_Task goal_: Scan the data, and whenever a line contains "column", copy it.

_Given data_:

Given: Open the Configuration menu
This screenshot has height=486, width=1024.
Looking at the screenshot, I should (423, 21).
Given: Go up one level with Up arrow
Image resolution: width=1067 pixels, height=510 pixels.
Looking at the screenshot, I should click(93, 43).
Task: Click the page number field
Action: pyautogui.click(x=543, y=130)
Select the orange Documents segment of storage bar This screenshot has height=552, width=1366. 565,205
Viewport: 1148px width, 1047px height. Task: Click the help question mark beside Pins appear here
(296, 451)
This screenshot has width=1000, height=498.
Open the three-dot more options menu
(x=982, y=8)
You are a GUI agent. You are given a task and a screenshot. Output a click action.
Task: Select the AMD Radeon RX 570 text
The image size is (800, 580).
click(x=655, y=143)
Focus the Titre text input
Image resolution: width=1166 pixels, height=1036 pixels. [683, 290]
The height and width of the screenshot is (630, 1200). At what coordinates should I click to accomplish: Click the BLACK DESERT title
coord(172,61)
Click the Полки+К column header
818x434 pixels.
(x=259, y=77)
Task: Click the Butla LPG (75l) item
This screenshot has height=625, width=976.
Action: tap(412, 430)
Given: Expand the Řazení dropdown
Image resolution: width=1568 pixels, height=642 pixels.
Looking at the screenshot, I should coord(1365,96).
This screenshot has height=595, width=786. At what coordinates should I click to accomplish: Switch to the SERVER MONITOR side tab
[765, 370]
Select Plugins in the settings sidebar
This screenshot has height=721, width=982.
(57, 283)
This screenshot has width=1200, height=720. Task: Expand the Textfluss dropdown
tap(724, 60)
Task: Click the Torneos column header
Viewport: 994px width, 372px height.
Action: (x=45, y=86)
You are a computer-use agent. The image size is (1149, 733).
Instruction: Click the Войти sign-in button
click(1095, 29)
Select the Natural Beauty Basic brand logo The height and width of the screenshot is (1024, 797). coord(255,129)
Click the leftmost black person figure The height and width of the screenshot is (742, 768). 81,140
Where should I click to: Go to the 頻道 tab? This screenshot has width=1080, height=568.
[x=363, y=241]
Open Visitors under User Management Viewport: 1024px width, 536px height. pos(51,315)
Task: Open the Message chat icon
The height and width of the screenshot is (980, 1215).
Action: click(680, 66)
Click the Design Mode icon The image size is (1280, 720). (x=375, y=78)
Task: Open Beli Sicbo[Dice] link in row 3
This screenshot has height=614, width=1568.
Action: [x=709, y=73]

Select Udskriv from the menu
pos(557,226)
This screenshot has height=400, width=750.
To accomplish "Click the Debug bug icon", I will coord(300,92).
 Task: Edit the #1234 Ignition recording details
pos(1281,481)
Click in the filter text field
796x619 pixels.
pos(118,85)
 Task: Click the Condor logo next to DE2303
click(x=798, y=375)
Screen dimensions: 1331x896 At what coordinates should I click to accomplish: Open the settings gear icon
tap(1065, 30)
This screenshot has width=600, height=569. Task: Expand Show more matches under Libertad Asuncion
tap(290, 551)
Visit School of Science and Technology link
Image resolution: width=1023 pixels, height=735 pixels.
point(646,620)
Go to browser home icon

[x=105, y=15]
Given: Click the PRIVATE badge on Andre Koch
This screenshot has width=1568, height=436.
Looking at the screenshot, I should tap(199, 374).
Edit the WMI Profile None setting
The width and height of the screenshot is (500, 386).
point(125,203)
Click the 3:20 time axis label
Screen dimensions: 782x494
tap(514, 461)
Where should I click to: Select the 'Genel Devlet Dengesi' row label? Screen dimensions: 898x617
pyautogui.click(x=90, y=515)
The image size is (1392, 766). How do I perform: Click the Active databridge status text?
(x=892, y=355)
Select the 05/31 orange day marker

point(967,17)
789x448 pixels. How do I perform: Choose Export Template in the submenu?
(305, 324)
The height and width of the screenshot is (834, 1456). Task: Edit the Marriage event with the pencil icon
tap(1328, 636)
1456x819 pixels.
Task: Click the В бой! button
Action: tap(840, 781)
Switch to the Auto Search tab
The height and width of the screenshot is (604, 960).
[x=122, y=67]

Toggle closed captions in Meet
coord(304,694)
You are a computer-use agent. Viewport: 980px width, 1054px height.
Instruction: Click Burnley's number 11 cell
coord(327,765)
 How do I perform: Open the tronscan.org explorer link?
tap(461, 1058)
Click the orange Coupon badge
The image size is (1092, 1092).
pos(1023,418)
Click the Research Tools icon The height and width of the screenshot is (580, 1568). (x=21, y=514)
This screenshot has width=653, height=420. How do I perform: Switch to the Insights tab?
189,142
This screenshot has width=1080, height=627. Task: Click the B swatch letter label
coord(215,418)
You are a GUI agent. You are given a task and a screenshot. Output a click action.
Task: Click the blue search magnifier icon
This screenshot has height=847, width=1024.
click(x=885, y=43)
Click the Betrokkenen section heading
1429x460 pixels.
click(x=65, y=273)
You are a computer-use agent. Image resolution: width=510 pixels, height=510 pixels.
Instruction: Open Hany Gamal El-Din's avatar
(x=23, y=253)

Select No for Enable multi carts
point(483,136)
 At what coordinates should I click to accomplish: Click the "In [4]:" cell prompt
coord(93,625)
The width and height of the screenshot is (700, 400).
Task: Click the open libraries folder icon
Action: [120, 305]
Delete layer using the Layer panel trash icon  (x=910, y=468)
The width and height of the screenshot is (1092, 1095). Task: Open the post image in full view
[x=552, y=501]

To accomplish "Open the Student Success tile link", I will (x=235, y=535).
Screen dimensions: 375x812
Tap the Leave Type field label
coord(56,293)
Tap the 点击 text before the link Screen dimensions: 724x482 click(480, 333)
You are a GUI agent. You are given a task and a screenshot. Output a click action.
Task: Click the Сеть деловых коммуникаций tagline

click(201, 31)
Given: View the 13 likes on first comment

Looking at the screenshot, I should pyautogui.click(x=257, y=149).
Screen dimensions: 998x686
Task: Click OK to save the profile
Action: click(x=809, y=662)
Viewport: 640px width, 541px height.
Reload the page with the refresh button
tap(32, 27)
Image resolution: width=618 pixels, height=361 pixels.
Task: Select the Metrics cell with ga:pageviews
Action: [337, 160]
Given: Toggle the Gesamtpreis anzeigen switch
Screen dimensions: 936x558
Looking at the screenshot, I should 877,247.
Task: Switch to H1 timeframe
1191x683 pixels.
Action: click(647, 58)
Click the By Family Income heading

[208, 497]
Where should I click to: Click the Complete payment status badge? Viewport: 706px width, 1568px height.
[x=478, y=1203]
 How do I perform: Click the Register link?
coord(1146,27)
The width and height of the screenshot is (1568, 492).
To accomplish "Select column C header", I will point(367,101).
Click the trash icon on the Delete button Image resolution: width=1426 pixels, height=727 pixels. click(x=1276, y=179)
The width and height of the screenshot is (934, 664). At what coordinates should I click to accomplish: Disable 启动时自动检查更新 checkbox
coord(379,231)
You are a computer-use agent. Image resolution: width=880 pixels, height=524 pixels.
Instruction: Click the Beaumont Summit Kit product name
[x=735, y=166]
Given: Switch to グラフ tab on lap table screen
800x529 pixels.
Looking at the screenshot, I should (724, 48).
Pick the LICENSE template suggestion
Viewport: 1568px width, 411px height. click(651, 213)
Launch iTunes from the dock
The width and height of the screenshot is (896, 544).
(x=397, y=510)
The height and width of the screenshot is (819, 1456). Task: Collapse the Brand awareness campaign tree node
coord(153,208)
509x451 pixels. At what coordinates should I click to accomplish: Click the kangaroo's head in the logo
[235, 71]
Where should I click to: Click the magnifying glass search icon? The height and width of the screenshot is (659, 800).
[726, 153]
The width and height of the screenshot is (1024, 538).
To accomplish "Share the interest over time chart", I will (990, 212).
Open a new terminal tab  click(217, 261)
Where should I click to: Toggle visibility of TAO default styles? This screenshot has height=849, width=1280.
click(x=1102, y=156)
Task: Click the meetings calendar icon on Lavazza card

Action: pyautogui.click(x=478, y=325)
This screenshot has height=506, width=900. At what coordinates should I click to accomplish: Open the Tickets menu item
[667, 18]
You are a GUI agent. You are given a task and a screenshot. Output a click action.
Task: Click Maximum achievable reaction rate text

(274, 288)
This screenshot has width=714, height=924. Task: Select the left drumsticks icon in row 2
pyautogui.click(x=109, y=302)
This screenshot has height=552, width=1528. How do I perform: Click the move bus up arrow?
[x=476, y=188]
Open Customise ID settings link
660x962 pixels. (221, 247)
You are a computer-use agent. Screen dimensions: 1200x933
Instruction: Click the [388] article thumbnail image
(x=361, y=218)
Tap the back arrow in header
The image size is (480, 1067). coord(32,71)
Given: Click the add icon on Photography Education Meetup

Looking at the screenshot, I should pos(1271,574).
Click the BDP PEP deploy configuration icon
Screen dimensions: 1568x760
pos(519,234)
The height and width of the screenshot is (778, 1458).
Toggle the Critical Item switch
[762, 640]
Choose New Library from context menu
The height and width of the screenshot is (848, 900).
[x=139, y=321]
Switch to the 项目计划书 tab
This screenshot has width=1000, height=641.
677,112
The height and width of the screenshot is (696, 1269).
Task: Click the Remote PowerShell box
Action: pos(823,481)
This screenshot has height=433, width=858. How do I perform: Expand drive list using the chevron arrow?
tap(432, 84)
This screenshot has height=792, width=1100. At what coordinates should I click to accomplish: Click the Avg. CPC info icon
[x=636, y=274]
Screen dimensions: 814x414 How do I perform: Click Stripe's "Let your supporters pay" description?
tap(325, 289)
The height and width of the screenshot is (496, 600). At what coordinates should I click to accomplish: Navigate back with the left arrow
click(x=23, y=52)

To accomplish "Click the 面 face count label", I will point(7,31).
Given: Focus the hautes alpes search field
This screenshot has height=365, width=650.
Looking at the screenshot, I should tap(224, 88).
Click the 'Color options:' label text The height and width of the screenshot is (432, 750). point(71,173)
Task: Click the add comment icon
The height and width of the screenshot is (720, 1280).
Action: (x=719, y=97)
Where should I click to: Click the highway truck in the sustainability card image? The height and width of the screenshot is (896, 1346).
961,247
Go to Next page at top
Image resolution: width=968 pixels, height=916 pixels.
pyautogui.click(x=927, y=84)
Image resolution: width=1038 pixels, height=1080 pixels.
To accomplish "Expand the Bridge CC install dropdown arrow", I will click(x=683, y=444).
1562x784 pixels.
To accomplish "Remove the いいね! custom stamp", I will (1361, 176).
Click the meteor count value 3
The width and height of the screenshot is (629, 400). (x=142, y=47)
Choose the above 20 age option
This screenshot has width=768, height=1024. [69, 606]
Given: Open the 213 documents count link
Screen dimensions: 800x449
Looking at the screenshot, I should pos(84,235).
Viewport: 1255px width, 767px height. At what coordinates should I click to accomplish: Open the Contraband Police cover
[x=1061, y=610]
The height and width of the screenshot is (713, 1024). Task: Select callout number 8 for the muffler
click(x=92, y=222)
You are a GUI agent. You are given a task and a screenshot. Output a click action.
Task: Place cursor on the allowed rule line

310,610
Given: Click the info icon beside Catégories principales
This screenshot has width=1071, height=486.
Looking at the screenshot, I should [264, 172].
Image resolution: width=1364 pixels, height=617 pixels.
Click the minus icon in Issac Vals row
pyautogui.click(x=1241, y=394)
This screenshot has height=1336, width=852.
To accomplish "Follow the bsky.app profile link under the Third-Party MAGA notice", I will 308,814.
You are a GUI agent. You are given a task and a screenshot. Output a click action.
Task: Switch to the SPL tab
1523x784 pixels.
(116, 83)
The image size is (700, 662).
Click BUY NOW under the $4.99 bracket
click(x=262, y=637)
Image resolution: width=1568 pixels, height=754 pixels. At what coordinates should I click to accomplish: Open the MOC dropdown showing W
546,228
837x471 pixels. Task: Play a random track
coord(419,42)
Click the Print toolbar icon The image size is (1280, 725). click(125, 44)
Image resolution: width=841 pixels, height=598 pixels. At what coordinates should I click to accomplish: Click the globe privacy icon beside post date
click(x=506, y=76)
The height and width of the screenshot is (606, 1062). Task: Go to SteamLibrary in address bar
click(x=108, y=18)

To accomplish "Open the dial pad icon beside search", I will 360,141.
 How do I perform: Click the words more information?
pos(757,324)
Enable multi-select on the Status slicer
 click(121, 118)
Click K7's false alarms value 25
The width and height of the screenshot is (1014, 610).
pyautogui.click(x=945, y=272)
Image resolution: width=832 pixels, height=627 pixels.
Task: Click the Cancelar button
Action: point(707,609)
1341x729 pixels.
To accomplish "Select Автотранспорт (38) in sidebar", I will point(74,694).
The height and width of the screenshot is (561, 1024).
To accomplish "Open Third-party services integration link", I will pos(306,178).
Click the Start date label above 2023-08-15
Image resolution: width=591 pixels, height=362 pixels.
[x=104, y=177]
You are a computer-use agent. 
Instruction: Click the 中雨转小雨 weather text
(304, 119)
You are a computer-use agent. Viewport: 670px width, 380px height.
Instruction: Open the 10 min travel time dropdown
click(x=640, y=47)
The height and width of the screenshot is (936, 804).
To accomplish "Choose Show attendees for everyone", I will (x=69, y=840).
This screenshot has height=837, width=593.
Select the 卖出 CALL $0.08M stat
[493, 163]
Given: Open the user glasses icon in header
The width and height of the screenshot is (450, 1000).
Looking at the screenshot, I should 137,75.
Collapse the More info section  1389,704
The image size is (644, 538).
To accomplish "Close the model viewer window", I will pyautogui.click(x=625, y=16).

_Completed task_:
Click the Полки+К column header
Task: Click the Torneos column header
To accomplish "Select column C header", I will point(367,101).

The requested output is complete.